カタール戦の3日後、グループ3位のフィリピンをやぶって勢いに乗るカザフスタンを、迎え撃つことになった。
激しい守備をしてから、走ってゴールを奪う。
そんな意識は選手たちのなかに浸透していたが、この試合も望み通りの展開になったわけではない。
カザフスタンはファジーカスのローポストからのシュートをほとんど止められず、最終的には彼がチーム全体の約半分を占める41得点という大活躍を見せたのは間違いない。
しかし――。
1Qは19-25と6点のビハインドで終わった。

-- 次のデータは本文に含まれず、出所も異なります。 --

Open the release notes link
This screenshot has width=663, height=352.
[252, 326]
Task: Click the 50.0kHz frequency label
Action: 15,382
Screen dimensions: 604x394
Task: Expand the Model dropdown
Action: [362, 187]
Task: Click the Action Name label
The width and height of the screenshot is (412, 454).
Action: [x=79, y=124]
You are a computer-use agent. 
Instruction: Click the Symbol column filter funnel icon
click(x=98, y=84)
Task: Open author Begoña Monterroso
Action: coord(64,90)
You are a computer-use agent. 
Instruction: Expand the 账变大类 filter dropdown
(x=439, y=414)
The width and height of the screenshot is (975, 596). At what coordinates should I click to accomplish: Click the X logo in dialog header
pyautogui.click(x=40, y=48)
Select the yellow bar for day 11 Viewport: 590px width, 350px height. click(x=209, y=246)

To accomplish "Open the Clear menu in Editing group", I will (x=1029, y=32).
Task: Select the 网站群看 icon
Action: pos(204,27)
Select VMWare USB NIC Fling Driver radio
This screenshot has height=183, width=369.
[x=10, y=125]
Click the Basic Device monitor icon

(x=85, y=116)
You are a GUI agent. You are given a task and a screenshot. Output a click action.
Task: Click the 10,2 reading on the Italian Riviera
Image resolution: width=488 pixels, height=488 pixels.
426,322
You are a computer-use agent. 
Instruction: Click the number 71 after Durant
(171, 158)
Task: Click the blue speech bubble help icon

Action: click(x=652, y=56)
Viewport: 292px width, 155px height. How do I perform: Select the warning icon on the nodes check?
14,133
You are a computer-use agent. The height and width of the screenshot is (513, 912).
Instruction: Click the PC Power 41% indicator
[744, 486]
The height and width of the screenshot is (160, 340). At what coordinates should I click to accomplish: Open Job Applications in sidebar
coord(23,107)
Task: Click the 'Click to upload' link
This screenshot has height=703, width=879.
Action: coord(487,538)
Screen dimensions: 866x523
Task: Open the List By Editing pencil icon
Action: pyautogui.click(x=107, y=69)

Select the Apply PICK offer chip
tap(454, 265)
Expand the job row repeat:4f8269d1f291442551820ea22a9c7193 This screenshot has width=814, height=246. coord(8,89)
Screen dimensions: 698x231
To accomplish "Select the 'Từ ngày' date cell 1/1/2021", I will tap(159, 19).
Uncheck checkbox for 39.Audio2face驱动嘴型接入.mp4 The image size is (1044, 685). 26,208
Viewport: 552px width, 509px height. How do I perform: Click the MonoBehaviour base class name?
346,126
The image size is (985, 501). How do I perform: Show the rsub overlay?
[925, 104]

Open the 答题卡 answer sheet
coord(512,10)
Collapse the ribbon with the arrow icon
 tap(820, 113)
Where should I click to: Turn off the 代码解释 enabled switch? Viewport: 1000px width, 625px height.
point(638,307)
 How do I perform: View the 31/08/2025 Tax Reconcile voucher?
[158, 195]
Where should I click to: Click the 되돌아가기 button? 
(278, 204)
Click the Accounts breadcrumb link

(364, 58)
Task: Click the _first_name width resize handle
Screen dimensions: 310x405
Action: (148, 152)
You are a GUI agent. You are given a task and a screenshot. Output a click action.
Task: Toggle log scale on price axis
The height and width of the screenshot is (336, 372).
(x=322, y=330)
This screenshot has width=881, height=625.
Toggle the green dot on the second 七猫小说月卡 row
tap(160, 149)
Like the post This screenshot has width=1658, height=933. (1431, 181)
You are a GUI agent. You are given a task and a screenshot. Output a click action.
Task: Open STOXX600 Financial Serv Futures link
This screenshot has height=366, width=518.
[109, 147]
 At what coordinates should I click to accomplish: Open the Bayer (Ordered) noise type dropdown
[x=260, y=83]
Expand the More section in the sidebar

2Qで逆転して1点リードで3Qを迎えたものの、終盤までもつれる不穏な展開。日本の勝ちパターンとは逆の展開だった。
ファウルの判定に苦しむ。
そこまで苦しんだのは、日本の選手たちが次々とファウルを犯してしまったからだ。
PGの篠山は第1Q後半の短い時間で2つのファウルをとられた。その結果、負傷した右足首の痛みが消えていない富樫が、すぐにコートに戻らなければならなくなった。
さらに、PFを任される竹内と張本の2人が最終的に退場を命じられるなど、ハードな守備と引き替えに、ファウルがかさむ苦しい展開だった。
それでも3Qの終盤に篠山のパスを受けて走った馬場が勝ち越しのダンクを決めると、4Qの最後は本職のPFなしで守り切り、86-70で勝利する。
6連勝を果たした日本はグループFの3位に浮上した。予選も残り2試合、一時は絶望的に見えたワールドカップ本大会への出場を、自力で達成できるところまでこぎつけた。
勝負の行方を決した3Q後半にコートに立っていた篠山は、勝因をこう語った。
「僕らとしては、ファストブレイク(速攻)から流れを持っていきたい。そうなると、頑張らないといけないのはディフェンスです。そのディフェンスで、何度もファウルを吹かれてしまいました。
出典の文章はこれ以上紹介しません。